A pesar de la diferencia de más de 2 millones de votos, las dudas y el mutismo llenan el ambiente de Bolsonaro. El mandatario permaneció en un silencio total durante todo el domingo y el lunes. El martes dio una corta declaración de menos de cinco minutos en la que se definió como un “defensor de la democracia” y ser alguien “apegado a las reglas electorales”, pero no se atrevió a aceptar la derrota.
Desde entonces, los fanáticos de Bolsonaro, alimentados por teorías de conspiración del mandatario, salieron a las calles reclamando un supuesto fraude electoral de Lula sin ninguna prueba. Pero lo más alarmante fue que durante las manifestaciones le pidieron de rodillas al Ejército que intervenga y no deje que el líder de izquierda tome de nuevo el mando de Brasil.
El presidente brasileño, mientras tanto, ha copiado la postura de uno de sus aliados políticos más cercanos, Donald Trump. Cuando el entonces mandatario estadounidense perdió las elecciones con Joe Biden, se dedicó a impugnar los resultados diciendo que hubo un fraude, que nunca pudo probar. Bolsonaro, consciente de los problemas judiciales de Trump por dicha actuación, prefiere apoyar las protestas, pero por debajo de la mesa.
Lo único que les ha pedido a sus seguidores es que reabran cuanto antes las carreteras bloqueadas, pues “perjudican el derecho de ir y venir” y a la economía. A las demás manifestaciones, Bolsonaro las defendió enfáticamente a pesar de la naturaleza radical de estas. “Las otras protestas, las manifestaciones que están ocurriendo por todo Brasil, son bienvenidas, son parte del juego democrático”, dijo el mandatario en una declaración.
Si bien el gobierno de derecha ha aceptado iniciar el proceso de transición del poder y sus ministros ya se reúnen con el equipo de Lula da Silva, no significa, ni mucho menos, que Bolsonaro esté claudicando a pesar de la derrota. Las presiones de su círculo cercano, del gabinete y de sus aliados políticos no dejan que un atornillamiento al poder ocurra, así lo quiera tanto el presidente como sus fanáticos más radicales.
El mandatario declaró en su momento que, sí perdía las elecciones, se retiraría de la vida pública para siempre, algo bastante improbable dada la gran cantidad de congresistas aliados que ayudó a elegir. Pero también tendrá que lidiar con la Justicia, que lo acusa de filtración de información confidencial, intentar interferir en la Policía Federal y múltiples declaraciones falsas.
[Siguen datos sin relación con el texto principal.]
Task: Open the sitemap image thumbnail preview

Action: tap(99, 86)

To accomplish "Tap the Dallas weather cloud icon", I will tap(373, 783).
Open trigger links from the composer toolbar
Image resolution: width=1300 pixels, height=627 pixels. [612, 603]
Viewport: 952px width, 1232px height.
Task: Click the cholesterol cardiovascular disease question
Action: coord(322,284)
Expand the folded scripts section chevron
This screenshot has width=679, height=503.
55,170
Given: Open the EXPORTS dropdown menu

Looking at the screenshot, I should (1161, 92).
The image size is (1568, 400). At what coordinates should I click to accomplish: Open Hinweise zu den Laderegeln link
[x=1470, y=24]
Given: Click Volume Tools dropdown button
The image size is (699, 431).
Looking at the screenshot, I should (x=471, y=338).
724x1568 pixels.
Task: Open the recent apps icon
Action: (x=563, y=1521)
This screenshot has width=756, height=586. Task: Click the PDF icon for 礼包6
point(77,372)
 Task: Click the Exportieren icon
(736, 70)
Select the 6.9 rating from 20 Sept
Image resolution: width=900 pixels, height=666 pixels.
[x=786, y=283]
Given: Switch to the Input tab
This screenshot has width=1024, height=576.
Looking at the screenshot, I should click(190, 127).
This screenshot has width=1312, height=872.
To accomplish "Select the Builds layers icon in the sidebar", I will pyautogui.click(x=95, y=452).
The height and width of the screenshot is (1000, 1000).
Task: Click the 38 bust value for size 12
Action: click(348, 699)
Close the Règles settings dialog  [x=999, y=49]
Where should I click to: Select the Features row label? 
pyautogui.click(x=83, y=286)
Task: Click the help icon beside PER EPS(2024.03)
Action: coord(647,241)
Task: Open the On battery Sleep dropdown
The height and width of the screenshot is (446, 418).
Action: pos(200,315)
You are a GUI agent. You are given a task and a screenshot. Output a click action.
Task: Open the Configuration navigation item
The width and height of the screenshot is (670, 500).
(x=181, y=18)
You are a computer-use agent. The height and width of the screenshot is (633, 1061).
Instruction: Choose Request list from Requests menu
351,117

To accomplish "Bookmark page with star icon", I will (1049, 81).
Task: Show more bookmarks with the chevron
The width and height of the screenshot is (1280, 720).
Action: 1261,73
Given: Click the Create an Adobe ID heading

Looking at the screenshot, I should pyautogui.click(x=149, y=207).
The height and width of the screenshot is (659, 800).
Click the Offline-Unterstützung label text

Las dudas que el mandatario sembró durante el proceso electoral han provocado que el ambiente en el país esté en su punto más tenso. Aún le quedan dos meses de presidencia al líder de derecha, que parece querer seguir el mal ejemplo de Trump y quedarse en el poder a como dé lugar. Brasil le dijo que no, y eso aún no le cabe en la cabeza a Bolsonaro, que, entre pataletas, quiere seguir dando largas a la realidad: perdió en democracia contra Lula.